The Idiots are Bashing Biofuels Again

"The American farmer successfully produces both food and fuel," said Caupert, director of the National Corn-to-Ethanol Research Center at SIU's Edwardsville campus.

He said myths such as the increased use of natural space to produce ethanol, the waste of water growing corn and making ethanol and the injury to poor people caused by making ethanol are rampant and wrong.
__Bioenergy
Biofuels vs. food is a debate for the uninformed. Why? Because there is only a false dichotomy there, so no grounds for such a debate exists. Biofuels are the nearest-term substitute for liquid petro-fuels. If our moronic elected officials do not unleash the energy industry to produce oil-equivalent from coal, shale oil, shale gas, and oil sands, there will be nothing but biofuel to fill the need for liquid fuels to power a pre-existing infrastructure. An infrastructure will take decades to replace.

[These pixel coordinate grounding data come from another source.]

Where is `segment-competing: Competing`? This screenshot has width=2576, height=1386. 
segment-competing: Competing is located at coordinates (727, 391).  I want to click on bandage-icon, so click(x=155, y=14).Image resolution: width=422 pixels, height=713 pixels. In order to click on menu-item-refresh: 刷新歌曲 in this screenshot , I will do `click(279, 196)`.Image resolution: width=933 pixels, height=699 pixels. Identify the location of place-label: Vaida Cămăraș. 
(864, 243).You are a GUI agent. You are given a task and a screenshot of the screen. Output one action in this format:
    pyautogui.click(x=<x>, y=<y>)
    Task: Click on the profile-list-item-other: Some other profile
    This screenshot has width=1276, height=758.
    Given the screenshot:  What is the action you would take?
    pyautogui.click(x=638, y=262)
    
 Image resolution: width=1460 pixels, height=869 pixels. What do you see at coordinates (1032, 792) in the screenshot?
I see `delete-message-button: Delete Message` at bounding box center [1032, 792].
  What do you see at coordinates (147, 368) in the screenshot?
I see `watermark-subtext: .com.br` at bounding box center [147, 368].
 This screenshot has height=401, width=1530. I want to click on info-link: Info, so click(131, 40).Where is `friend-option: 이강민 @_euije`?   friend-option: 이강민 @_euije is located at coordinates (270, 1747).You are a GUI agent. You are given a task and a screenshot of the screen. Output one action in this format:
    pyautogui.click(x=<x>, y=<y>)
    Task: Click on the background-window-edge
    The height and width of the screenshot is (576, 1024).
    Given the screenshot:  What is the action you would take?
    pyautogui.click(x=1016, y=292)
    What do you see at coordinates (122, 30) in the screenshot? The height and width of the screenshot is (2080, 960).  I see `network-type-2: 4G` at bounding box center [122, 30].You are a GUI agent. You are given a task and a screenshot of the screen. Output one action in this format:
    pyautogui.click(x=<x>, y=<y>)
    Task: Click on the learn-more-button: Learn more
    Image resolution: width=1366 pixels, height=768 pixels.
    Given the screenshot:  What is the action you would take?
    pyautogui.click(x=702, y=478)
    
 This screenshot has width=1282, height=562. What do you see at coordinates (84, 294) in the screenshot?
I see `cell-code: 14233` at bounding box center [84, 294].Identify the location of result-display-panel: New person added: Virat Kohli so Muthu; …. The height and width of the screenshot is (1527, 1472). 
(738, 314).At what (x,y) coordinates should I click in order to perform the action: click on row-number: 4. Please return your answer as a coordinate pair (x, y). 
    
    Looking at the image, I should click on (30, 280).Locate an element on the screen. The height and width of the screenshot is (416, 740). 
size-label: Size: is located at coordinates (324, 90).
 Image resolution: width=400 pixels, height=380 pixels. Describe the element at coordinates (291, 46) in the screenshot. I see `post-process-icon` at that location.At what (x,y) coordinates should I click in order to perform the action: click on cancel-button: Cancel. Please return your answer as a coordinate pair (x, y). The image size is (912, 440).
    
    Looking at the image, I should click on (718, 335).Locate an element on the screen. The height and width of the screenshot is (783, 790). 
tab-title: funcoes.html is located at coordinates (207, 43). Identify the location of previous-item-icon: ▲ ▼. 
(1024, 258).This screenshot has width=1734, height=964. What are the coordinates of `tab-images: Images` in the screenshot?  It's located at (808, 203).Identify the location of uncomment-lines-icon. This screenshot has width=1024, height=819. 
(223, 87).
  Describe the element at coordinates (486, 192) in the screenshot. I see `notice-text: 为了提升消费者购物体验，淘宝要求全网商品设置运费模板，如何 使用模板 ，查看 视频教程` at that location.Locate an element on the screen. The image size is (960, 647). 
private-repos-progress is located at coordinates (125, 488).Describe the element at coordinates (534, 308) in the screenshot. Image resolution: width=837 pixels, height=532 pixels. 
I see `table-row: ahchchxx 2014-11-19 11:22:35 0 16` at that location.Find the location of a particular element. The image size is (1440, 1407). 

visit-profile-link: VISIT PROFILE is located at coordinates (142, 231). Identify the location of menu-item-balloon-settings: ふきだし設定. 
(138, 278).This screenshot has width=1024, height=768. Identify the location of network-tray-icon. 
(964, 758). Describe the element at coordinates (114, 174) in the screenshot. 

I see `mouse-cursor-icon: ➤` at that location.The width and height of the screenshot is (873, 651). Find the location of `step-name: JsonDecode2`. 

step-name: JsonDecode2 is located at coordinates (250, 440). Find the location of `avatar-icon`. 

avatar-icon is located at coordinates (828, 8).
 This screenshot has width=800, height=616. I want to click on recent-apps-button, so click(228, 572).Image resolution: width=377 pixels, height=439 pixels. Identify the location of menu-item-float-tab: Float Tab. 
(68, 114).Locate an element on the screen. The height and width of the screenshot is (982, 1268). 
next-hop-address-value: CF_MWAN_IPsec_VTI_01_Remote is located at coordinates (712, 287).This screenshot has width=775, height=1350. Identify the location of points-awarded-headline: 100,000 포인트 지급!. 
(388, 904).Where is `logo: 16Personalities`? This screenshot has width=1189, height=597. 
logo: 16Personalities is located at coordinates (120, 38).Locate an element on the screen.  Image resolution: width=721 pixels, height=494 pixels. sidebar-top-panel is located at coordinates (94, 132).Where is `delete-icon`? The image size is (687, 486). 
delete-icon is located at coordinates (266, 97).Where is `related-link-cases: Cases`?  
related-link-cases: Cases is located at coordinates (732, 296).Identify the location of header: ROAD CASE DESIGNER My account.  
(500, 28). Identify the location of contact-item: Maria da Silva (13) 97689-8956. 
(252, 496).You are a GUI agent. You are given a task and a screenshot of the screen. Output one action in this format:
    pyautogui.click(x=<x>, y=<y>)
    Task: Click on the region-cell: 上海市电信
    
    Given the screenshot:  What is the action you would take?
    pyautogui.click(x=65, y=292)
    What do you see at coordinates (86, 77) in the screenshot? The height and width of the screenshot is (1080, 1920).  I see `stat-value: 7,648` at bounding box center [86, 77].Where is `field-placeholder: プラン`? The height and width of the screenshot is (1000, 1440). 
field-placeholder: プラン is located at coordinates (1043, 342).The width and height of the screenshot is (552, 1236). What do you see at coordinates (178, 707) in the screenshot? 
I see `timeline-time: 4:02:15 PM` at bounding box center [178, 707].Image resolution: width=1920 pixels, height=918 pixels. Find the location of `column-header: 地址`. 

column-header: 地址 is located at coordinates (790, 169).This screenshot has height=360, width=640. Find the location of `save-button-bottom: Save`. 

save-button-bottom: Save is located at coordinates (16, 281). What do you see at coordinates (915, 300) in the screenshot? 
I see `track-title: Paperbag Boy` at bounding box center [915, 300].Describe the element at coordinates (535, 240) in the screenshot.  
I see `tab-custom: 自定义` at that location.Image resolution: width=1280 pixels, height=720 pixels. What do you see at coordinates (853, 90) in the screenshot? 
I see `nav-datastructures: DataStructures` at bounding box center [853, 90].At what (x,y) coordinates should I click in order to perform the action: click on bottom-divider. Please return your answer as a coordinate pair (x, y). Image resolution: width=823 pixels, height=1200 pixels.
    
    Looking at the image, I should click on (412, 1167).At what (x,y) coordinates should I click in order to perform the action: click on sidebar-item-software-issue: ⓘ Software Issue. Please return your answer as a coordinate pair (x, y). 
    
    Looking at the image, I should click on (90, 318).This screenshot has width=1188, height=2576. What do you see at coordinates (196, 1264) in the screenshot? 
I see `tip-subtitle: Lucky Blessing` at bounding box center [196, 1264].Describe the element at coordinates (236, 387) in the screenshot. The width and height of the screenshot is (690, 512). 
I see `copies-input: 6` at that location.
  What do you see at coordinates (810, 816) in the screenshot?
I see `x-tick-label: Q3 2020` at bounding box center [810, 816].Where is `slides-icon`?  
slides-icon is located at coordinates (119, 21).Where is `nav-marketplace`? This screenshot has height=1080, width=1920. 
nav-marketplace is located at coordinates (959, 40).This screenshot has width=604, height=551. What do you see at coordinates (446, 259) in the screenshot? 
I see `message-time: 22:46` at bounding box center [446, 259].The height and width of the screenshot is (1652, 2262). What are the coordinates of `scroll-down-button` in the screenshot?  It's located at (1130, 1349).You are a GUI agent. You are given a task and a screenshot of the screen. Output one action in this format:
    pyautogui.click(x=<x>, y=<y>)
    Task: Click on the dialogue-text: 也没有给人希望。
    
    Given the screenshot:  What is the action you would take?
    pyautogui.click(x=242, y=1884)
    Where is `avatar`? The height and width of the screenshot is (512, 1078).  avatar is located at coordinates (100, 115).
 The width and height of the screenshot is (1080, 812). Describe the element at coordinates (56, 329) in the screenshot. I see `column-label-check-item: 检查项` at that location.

Smart people are starting to recognize the potential. Leaders in various industries, such as oil, chemicals, automobile manufacturing, power equipment manufacurers etc. are starting to look to biofuels for part of the answer to curren shortfalls and high prices.
"Agriculture can supply the solution, providing adequate resources for food, feed and fuel far into the foreseeable future," John Pierce, DuPont Applied BioSciences' vice president for technology, testified at a Senate subcommittee hearing.

Agricultural yields from existing acres will continue to increase in this country, he said. With much of the world lagging behind this country in agricultural productivity, there are dramatic opportunities to expand production globally by bringing modern farming practices to other parts of the world.
__Bioenergy
We are faced with political peak oil. Better political leaders would free up much of the energy locked in the ground by moronic lead brains such as Boxer and Pelosi. But bioenergy offers another--although slower--way to provide today's infrastructure with liquid fuels.

Building enough nuclear power plants will take years and decades. Getting the utility-scale storage that is needed to turn solar and wind into viable baseload power will take decades. Getting enhanced geothermal into position to provide 20% or more of electricity for N. America will take decades.

Converting coal to oil equivalent can be done now, if given the go-ahead by government. Scaling up use of Canadian oil sands and heavy oils could begin now. Increasing development of Bakken oil fields could begin now. Intensifying research and development of harvesting huge oil shale fields could begin now.

Biofuels is on the threshold of plentiful, clean and affordable fuel from algae, cellulose biomass, and synthetic biological forms. Before that, biofuels from cane, sorghum, cassava, jatropha, palm, pangomia, moringa, coconut, and a legion of other biofuel crops will be refined and developed to economical forms.

This is only the beginning of the transition. Biofuels are like a newborn baby with apparently unlimited potential. Babies are a huge drain on resources at first, but if they are raised well, they grow up to take up the load.